TASK REQUIREMENTS.
Across all entries below, how many lines include "computer"? Answer with the number alone.

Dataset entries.
● ● ●

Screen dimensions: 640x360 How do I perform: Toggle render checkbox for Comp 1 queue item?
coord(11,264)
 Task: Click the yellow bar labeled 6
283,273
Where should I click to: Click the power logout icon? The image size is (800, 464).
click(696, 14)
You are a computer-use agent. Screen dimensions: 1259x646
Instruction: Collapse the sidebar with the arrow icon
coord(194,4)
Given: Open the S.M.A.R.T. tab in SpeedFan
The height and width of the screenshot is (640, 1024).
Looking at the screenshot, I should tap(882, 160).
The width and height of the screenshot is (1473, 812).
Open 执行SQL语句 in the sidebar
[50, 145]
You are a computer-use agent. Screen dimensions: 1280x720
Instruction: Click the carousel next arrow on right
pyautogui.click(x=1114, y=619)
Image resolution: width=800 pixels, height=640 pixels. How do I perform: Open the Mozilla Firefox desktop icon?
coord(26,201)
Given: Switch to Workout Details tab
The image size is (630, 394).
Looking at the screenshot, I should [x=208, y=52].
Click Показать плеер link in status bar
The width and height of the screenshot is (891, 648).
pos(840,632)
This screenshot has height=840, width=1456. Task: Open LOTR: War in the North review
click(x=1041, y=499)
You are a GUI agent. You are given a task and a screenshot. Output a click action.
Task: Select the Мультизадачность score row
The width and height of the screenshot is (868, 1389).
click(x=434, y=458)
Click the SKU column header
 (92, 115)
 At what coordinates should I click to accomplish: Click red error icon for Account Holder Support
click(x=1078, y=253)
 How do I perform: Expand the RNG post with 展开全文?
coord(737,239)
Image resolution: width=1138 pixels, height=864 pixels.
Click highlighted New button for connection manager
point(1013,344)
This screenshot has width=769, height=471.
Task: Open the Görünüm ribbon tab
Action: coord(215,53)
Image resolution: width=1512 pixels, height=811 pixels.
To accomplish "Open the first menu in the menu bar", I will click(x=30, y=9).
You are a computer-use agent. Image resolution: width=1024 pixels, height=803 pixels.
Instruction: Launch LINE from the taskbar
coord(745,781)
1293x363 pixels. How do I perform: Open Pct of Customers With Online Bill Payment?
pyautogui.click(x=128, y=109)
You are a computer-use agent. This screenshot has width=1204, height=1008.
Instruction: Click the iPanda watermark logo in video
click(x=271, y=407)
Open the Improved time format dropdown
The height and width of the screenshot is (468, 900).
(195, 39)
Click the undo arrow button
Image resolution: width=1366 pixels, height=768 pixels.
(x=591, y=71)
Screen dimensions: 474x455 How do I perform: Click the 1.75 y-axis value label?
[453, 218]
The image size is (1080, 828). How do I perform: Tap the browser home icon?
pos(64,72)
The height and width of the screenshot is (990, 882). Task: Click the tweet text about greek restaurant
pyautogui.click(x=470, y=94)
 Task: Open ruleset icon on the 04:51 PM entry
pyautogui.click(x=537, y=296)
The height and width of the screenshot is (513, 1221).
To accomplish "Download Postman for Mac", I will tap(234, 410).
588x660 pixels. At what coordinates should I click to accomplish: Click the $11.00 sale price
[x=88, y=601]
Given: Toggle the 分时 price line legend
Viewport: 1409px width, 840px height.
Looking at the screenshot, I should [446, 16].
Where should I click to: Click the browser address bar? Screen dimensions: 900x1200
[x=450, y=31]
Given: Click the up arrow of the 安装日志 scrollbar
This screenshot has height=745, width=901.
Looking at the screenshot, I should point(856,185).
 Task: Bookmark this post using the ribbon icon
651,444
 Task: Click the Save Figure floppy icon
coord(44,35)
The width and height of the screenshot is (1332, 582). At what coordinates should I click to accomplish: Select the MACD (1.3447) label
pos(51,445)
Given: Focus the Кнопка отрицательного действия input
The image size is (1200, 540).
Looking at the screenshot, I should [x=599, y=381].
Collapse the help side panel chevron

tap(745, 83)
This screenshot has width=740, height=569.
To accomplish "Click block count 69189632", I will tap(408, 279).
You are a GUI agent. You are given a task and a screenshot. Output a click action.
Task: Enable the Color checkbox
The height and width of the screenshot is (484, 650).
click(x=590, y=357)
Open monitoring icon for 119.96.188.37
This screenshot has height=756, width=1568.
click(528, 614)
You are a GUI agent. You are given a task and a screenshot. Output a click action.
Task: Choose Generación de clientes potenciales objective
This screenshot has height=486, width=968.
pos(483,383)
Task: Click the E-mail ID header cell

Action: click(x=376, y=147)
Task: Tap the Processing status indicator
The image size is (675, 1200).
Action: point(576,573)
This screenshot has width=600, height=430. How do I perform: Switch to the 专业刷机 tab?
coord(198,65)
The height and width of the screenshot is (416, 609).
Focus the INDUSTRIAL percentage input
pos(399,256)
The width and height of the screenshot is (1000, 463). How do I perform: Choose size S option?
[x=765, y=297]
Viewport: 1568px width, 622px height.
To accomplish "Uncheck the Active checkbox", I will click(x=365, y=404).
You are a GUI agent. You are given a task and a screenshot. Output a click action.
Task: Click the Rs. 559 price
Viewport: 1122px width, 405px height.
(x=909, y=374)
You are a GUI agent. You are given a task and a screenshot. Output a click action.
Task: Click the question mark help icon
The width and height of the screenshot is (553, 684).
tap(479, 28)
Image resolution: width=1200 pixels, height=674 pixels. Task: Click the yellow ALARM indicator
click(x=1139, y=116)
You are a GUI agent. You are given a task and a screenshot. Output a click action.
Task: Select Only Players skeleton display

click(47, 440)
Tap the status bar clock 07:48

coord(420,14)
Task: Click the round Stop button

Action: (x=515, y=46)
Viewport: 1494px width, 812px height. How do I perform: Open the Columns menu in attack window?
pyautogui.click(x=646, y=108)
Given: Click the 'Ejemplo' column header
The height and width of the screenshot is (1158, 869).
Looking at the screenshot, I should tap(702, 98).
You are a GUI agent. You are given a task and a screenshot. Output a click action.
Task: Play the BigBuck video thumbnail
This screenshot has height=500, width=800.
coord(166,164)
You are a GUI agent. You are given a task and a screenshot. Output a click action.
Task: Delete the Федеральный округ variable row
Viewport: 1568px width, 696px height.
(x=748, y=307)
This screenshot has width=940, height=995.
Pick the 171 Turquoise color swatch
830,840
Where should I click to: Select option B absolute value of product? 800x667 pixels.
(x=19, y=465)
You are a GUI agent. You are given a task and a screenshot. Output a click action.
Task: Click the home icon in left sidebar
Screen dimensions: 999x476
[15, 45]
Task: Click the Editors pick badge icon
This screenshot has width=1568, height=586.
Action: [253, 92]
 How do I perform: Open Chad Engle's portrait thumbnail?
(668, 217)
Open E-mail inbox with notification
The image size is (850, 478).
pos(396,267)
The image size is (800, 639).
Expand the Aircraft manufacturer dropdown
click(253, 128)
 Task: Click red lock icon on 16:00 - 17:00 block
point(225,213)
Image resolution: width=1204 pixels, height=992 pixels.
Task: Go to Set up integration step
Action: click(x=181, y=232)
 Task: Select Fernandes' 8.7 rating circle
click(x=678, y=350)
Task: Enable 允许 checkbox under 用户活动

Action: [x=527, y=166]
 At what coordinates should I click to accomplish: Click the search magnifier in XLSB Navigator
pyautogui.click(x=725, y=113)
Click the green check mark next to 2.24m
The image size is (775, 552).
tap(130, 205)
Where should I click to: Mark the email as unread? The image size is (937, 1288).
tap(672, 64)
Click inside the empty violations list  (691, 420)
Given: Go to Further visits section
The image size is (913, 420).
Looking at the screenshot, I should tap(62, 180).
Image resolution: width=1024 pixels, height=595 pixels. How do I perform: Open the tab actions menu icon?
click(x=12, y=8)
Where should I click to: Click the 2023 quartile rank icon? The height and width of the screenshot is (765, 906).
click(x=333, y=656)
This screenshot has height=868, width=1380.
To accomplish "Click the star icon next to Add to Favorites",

● ● ●

RESPONSE TO THIS EXERCISE.
4